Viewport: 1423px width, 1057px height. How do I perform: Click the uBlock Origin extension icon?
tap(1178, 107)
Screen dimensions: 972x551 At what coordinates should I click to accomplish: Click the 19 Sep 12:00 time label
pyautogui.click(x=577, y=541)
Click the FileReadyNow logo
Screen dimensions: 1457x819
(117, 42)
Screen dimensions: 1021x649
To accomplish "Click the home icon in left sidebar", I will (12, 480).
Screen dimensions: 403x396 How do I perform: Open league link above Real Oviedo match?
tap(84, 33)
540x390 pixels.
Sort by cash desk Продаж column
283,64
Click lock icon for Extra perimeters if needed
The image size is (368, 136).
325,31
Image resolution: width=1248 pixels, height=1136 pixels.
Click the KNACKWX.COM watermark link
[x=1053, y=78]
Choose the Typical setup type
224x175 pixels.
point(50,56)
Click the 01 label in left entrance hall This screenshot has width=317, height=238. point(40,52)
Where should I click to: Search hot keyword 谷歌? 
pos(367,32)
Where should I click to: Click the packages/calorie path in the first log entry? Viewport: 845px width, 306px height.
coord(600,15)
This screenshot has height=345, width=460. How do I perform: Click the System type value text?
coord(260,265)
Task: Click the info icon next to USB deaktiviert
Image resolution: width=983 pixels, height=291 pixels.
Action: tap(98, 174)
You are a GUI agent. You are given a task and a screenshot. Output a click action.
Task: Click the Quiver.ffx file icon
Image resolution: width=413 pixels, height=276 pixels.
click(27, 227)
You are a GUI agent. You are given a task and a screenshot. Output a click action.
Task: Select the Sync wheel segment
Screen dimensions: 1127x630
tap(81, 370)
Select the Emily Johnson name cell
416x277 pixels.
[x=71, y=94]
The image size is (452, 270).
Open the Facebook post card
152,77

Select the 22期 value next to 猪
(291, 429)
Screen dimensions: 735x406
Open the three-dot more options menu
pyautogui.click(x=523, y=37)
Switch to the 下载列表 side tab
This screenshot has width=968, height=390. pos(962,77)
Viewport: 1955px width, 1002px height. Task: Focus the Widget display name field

= SET PROBLEM =
Starting with the line that contains "Screen dimensions: 972x551" and going on through the line that contains "point(50,56)", swap "Typical" for "Custom". Write out only those lines of the records again, with everything else unchanged.

= FULL RESPONSE =
Screen dimensions: 972x551 At what coordinates should I click to accomplish: Click the 19 Sep 12:00 time label
pyautogui.click(x=577, y=541)
Click the FileReadyNow logo
Screen dimensions: 1457x819
(117, 42)
Screen dimensions: 1021x649
To accomplish "Click the home icon in left sidebar", I will (12, 480).
Screen dimensions: 403x396 How do I perform: Open league link above Real Oviedo match?
tap(84, 33)
540x390 pixels.
Sort by cash desk Продаж column
283,64
Click lock icon for Extra perimeters if needed
The image size is (368, 136).
325,31
Image resolution: width=1248 pixels, height=1136 pixels.
Click the KNACKWX.COM watermark link
[x=1053, y=78]
Choose the Custom setup type
224x175 pixels.
point(50,56)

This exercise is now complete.